== Material provided

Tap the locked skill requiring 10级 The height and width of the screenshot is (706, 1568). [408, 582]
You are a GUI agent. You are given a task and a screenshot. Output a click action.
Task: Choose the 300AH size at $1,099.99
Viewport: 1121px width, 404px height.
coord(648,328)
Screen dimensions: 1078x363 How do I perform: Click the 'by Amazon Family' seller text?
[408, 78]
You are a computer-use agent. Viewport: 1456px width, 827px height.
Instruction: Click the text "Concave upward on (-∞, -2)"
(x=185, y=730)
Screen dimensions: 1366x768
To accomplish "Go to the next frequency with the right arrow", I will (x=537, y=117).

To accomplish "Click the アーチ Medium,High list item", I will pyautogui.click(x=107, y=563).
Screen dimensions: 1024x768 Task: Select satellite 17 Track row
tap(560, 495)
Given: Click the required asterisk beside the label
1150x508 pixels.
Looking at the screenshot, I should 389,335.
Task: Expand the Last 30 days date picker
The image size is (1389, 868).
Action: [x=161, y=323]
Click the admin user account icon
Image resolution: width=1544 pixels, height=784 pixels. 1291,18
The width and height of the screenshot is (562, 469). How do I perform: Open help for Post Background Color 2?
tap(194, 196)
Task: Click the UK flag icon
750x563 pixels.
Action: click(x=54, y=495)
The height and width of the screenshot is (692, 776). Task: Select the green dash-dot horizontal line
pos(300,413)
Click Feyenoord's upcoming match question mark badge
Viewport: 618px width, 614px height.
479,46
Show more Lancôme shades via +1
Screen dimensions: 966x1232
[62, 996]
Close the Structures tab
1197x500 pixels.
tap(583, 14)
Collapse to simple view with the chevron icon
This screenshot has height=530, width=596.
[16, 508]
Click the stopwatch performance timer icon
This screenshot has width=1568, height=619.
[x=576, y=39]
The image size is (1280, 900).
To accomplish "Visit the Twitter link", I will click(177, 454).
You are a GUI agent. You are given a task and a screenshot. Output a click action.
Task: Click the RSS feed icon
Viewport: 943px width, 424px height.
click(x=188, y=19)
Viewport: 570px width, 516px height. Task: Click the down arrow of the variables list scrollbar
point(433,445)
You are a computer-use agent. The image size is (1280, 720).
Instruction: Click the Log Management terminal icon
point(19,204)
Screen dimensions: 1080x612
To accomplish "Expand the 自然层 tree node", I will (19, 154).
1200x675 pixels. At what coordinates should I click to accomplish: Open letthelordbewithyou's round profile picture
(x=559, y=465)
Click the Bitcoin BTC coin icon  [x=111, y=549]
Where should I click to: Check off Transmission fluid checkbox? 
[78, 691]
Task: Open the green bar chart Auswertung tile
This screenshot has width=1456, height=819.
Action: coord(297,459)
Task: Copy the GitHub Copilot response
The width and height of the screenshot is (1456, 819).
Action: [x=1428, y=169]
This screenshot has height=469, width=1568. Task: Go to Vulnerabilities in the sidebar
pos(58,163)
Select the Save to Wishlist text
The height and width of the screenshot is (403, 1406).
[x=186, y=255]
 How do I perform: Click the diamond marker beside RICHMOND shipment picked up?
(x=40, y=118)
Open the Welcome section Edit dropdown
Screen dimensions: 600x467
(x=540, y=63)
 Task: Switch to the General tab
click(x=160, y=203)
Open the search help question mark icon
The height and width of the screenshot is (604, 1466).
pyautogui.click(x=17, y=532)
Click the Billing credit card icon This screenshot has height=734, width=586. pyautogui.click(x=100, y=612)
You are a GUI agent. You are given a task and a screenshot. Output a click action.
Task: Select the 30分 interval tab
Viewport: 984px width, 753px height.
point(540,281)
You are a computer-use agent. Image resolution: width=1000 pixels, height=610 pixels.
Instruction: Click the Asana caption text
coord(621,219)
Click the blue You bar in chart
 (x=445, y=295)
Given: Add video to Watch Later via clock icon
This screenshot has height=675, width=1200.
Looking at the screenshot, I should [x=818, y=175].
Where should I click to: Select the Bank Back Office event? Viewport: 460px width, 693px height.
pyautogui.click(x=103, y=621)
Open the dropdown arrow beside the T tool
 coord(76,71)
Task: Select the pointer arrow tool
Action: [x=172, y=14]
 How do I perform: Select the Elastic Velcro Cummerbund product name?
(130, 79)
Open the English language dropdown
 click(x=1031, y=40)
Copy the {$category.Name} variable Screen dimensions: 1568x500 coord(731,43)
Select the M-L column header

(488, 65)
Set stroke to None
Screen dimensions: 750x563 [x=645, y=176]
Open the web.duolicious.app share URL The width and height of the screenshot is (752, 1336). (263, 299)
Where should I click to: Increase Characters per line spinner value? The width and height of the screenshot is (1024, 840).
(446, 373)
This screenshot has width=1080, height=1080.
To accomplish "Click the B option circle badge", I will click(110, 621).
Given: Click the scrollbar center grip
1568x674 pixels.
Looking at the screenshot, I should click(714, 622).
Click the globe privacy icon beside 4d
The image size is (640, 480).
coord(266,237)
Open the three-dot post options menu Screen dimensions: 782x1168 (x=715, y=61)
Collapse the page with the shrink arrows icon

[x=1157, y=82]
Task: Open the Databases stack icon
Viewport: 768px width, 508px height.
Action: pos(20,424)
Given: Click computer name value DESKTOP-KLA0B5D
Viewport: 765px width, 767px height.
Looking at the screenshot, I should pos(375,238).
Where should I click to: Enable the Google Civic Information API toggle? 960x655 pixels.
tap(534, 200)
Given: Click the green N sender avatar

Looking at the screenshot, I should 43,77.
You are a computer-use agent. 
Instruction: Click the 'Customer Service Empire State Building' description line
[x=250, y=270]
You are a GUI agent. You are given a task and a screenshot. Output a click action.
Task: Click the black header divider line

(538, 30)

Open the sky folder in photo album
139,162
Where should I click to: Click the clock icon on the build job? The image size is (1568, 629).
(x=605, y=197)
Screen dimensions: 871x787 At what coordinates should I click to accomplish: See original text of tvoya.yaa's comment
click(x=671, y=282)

====

[Instructions to follow]:
Out of the data above, transcribe exactly and only the lines starting with the line that has "1197x500 pixels." and going on through the line that has "The image size is (1280, 900).", both included.

[Result]:
1197x500 pixels.
tap(583, 14)
Collapse to simple view with the chevron icon
This screenshot has height=530, width=596.
[16, 508]
Click the stopwatch performance timer icon
This screenshot has width=1568, height=619.
[x=576, y=39]
The image size is (1280, 900).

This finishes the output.